__YOUR INSTRUCTIONS__
Scale by 0.6 the coordinates in the answers of the material from the line with "Task: Remove Signer 2 using trash icon" through the end of the material, rounding to whole numbers with halves going up. Write those lines out again with their requests, leave every other number unchanged, and omit the pictures.

__GIVEN INFORMATION__
——
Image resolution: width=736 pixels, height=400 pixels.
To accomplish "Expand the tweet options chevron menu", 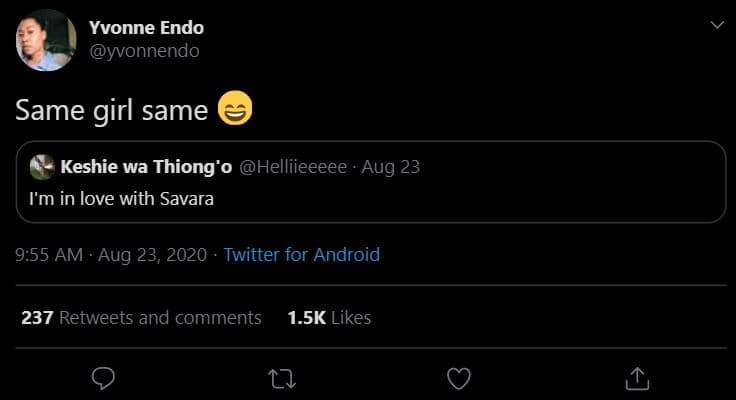I will (716, 26).
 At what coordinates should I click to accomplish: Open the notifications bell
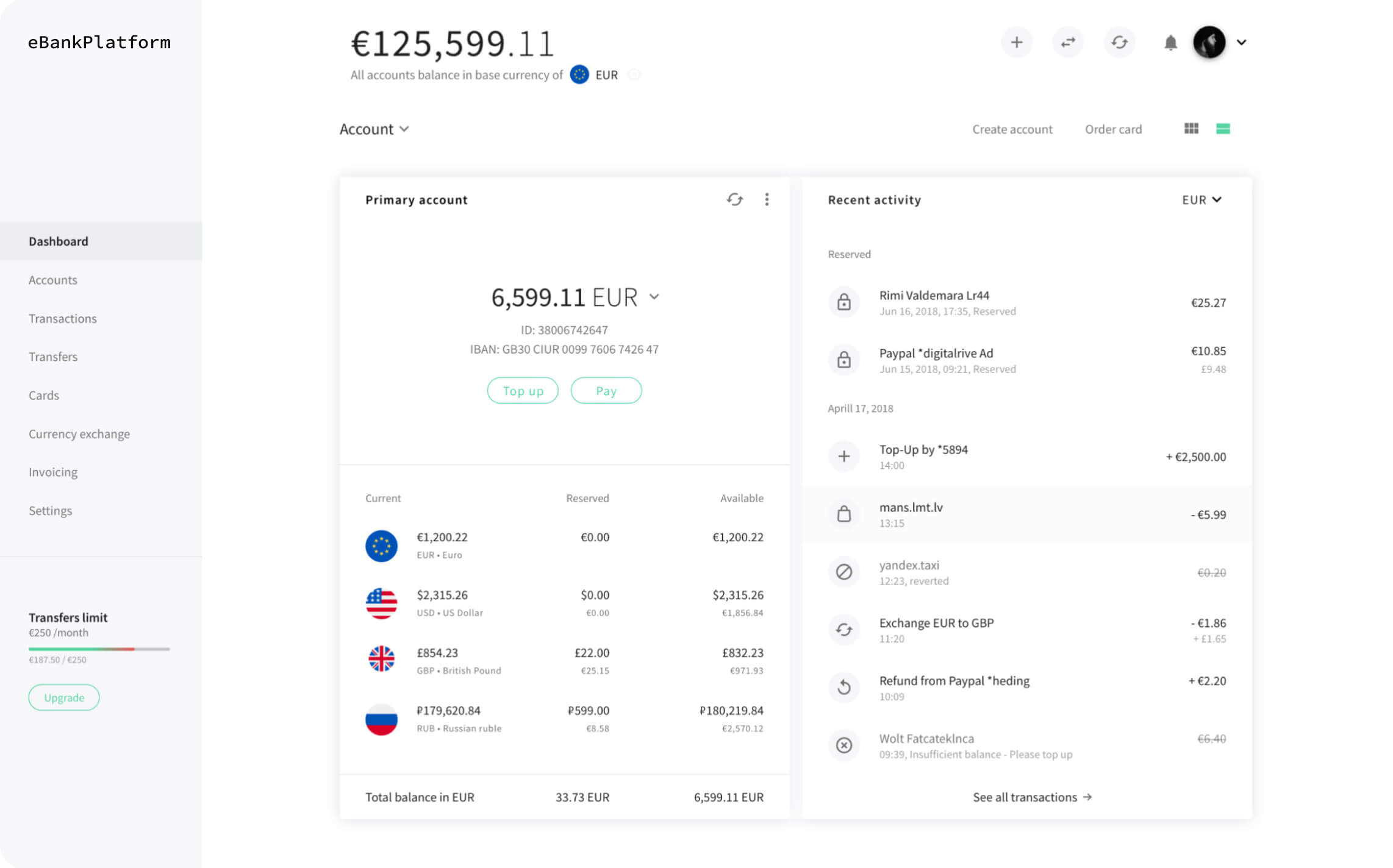point(1170,43)
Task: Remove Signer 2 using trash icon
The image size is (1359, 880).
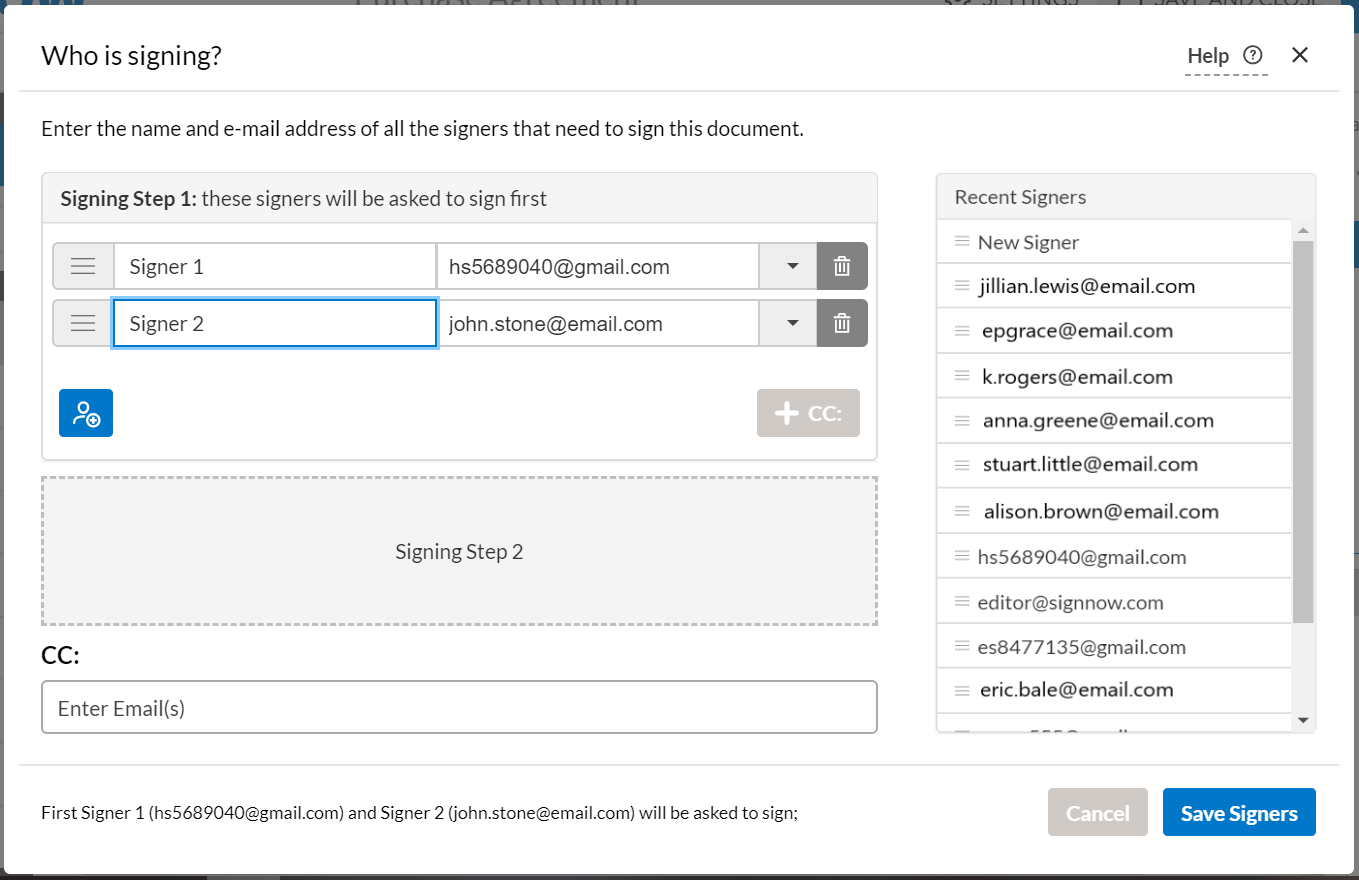Action: point(842,323)
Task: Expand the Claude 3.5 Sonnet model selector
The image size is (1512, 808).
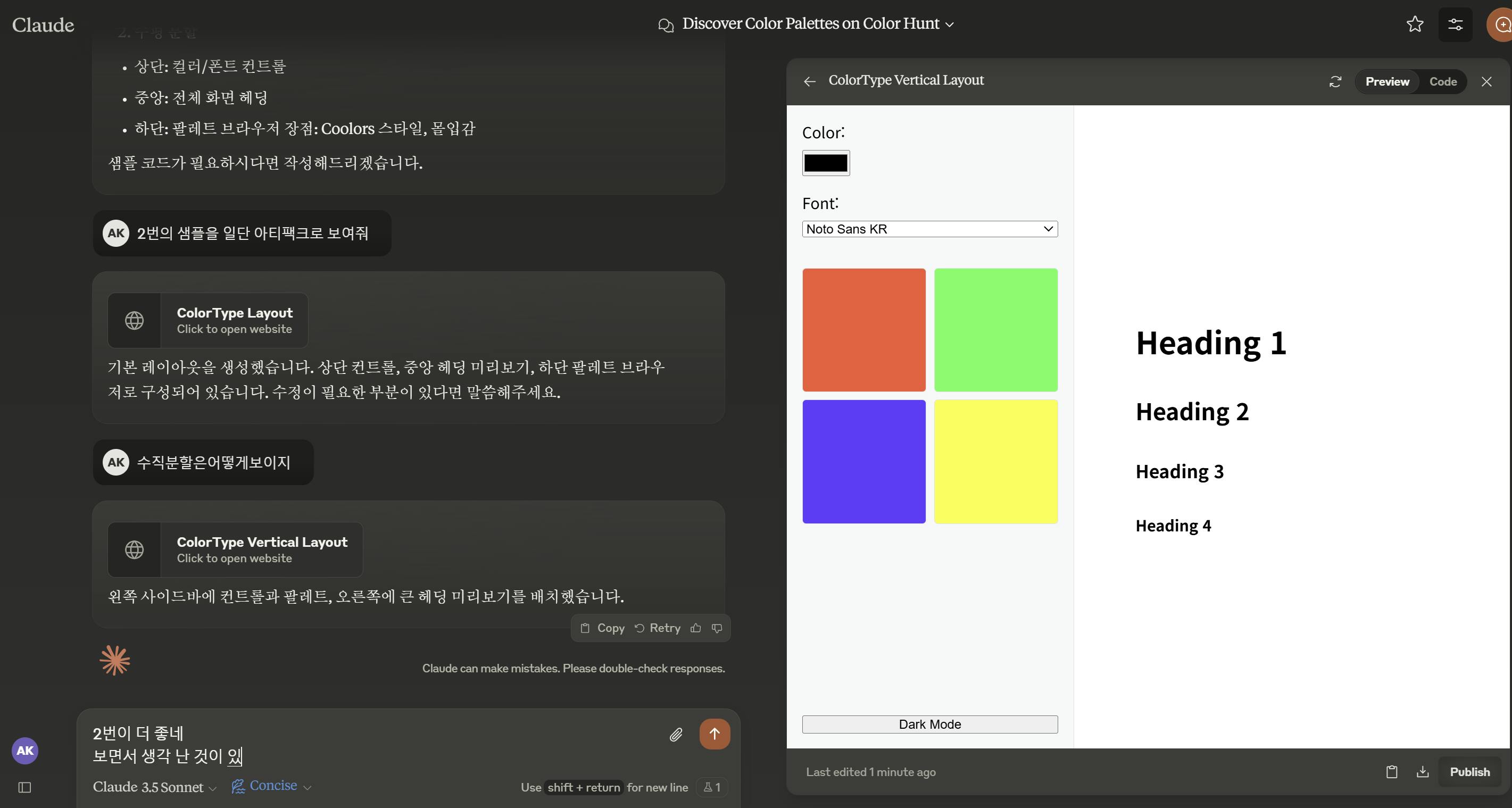Action: tap(154, 787)
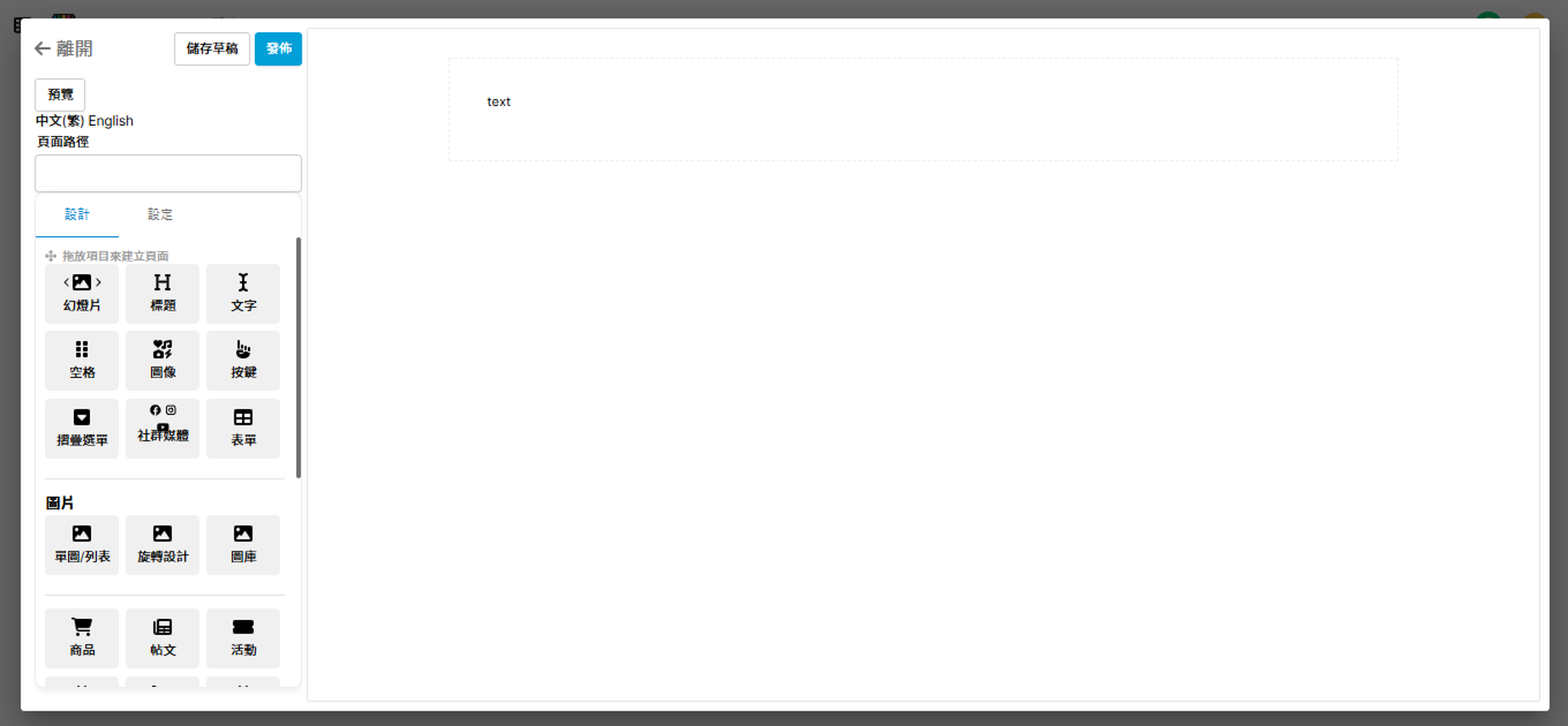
——
__TASK SOLUTION__
Task: Remove Signer 2 using trash icon
The image size is (1359, 880).
Action: point(505,194)
Task: Expand the Claude 3.5 Sonnet model selector
The image size is (1512, 808).
Action: tap(92, 472)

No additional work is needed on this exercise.